Une levée de fonds en préparation

Un gros « bug » quand on sait que c’est justement l’une des fonctionnalités les plus appréciées par les clients de VTC… « Nous travaillons avec Lemon Way pour intégrer le paiement dans notre appli, explique Benjamin Nabet. C’est un point sur lequel nous comptons avancer très rapidement. »

Les deux fondateurs travaillent d’ailleurs sur une prochaine levée de fonds (prévue début 2017) pour accompagner leur développement. Car ils affichent également une autre corde à leur arc : l’offre de « taxi partagé » au départ des gares et des aéroports (appelée « Triperz Hub »). Son concept : à votre arrivée à la gare ou à l’aéroport, vous partagez votre taxi – et le prix de la course – avec quelqu’un qui va dans la même direction que vous, le contact s’étant fait sur la plateforme Tripez Hub… « Nous lançons en novembre une expérimentation avec Aéroports de Paris au départ des deux aéroports Orly et Roissy, précise le dirigeant.

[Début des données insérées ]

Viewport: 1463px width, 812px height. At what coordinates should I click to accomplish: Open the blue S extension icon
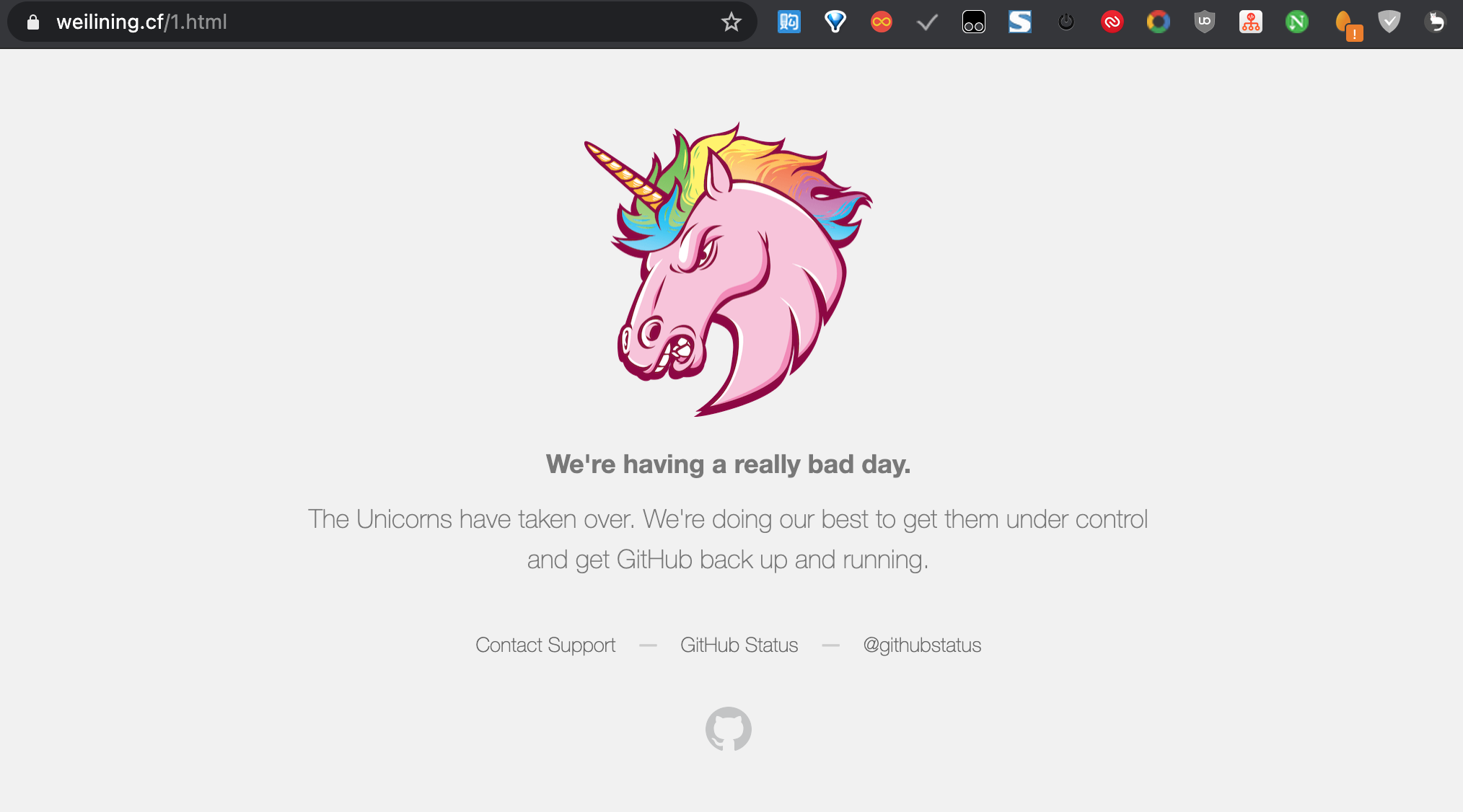pos(1019,22)
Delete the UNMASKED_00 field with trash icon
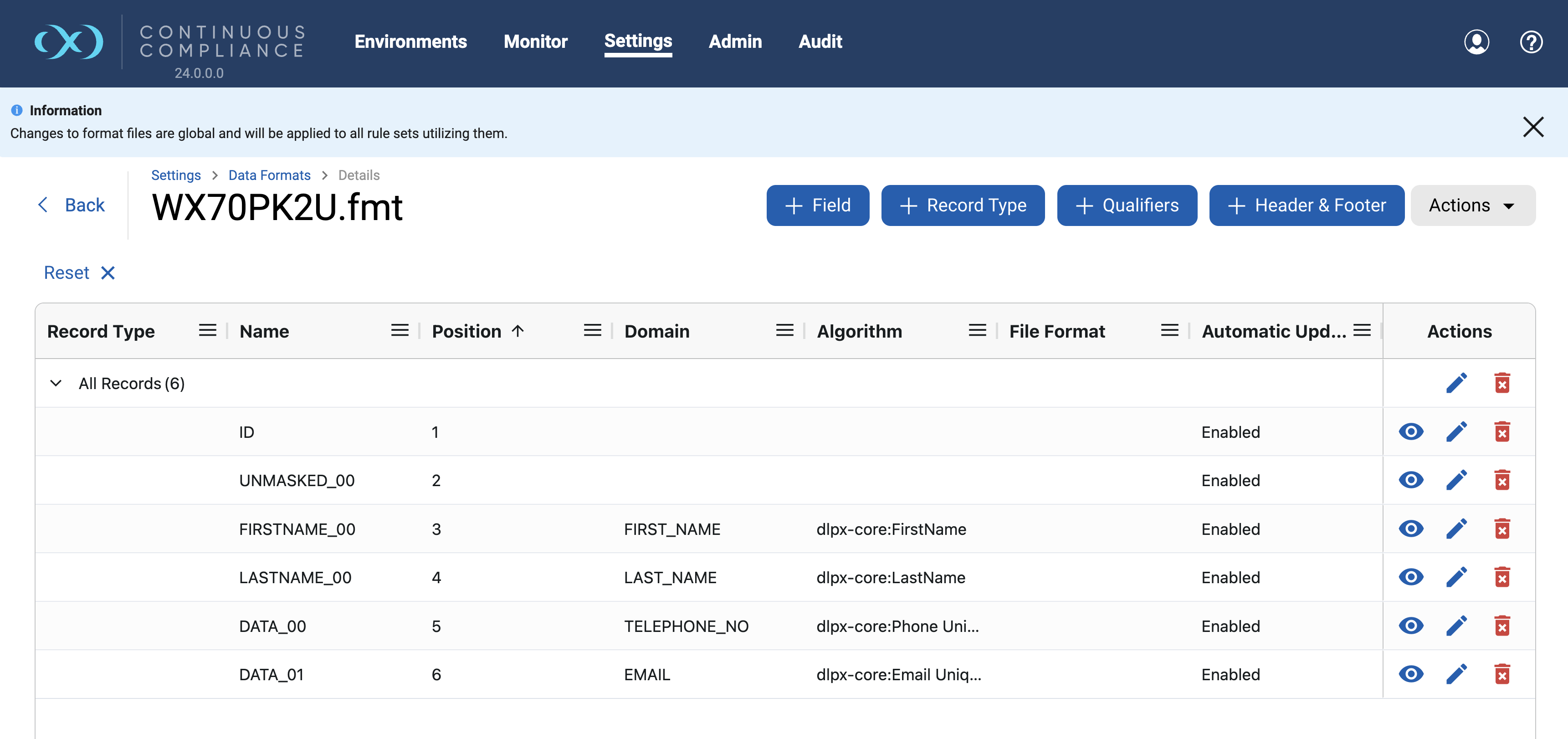 [x=1501, y=480]
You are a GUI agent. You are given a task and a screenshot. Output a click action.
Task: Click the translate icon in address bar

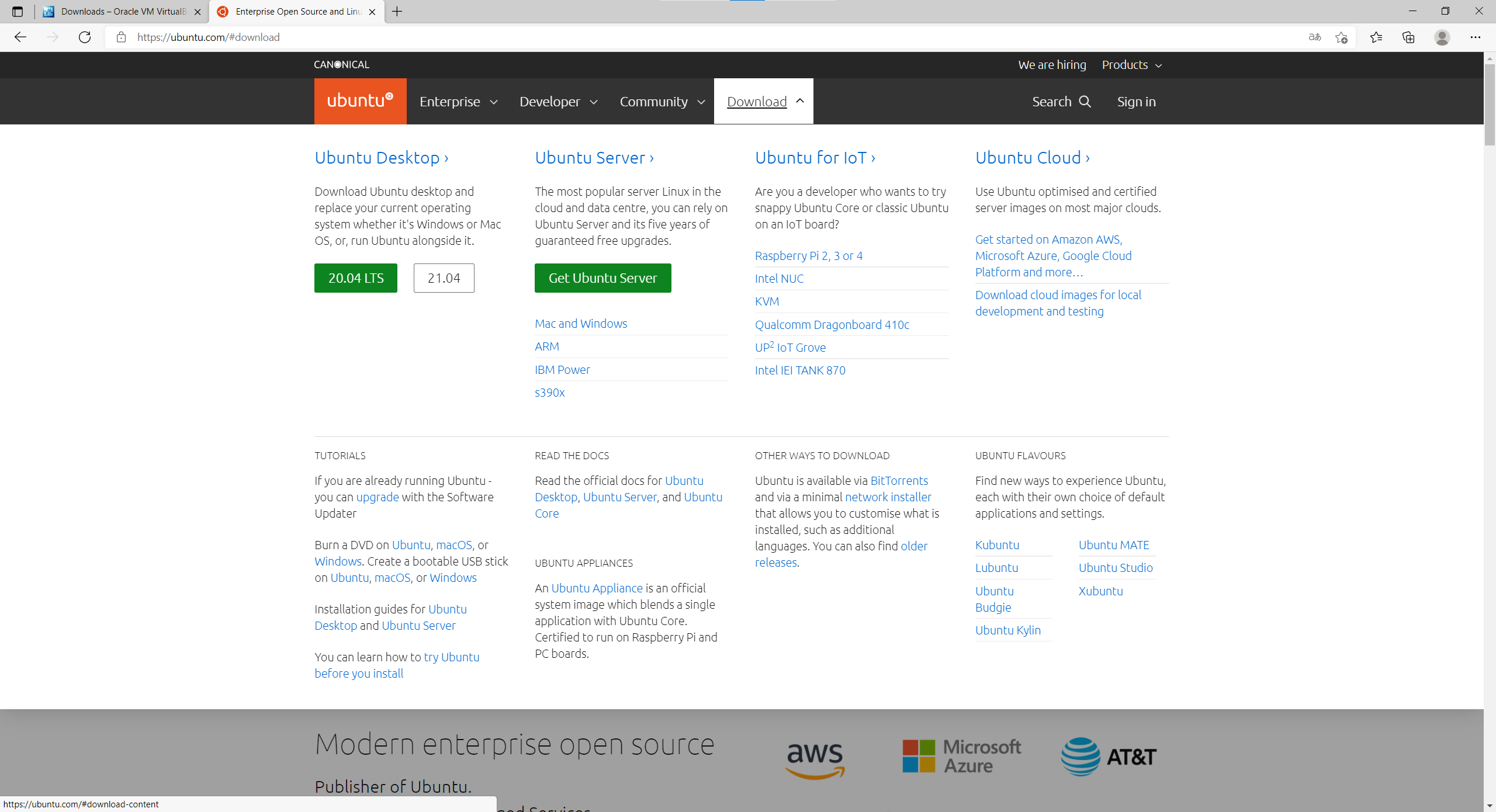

Reste à voir comment les clients vont s’en emparer, sachant que l’on s’occupe de tout, de la recherche du meilleur co-passager au remboursement du trajet entre les voyageurs ».

Mais, revenons à nos taxis… Peu importe la ville où vous êtes, toutes les applis permettent d’accéder, 24 heures sur 24, à l’ensemble de l’offre de taxis référencés sur le registre Le.taxi. Cette nouvelle solution de mobilité urbaine regroupe pour l’heure environ 8 000 chauffeurs à travers la France. Et, sur les 18 000 taxis parisiens, environ la moitié sont déjà inscrits… Maintenant, à quelle vitesse ira l’inscription des chauffeurs licenciés sur la plateforme Le.taxi ? C’est bien là le gage de réussite pour atteindre la masse critique…

Du coup, on comprend mal la réaction de l’Autorité de la concurrence qui précisait, dans un avis rendu le 24 mars dernier, que « le gouvernement n’est légitime à intervenir que sur le marché de la maraude », comme « Le.taxi doit garantir l’étanchéité entre les offres sur le marché de la maraude et les offres sur celui de la réservation préalable ». Enfin – et sans parti pris ! -, on peut également s’interroger sur l’absence de l’offre VTC dans Le.taxi, sachant qu’il s’agit d’un service public ouvert à tous… Affaire à suivre.

* Concernant « Paris Taxis », initialement lancée en 2014, une nouvelle version de l’appli (français-anglais) a été présentée le 20 juillet dernier par Christophe Najdovski, adjoint à la maire de Paris en charge des transports et de l’espace public, avec l’idée commune à tous qui est de soutenir les taxis face à la concurrence des VTC dans les rues de la capitale.

** avec deux investisseurs privés (dont Jean-Pierre Farandou, Keolis).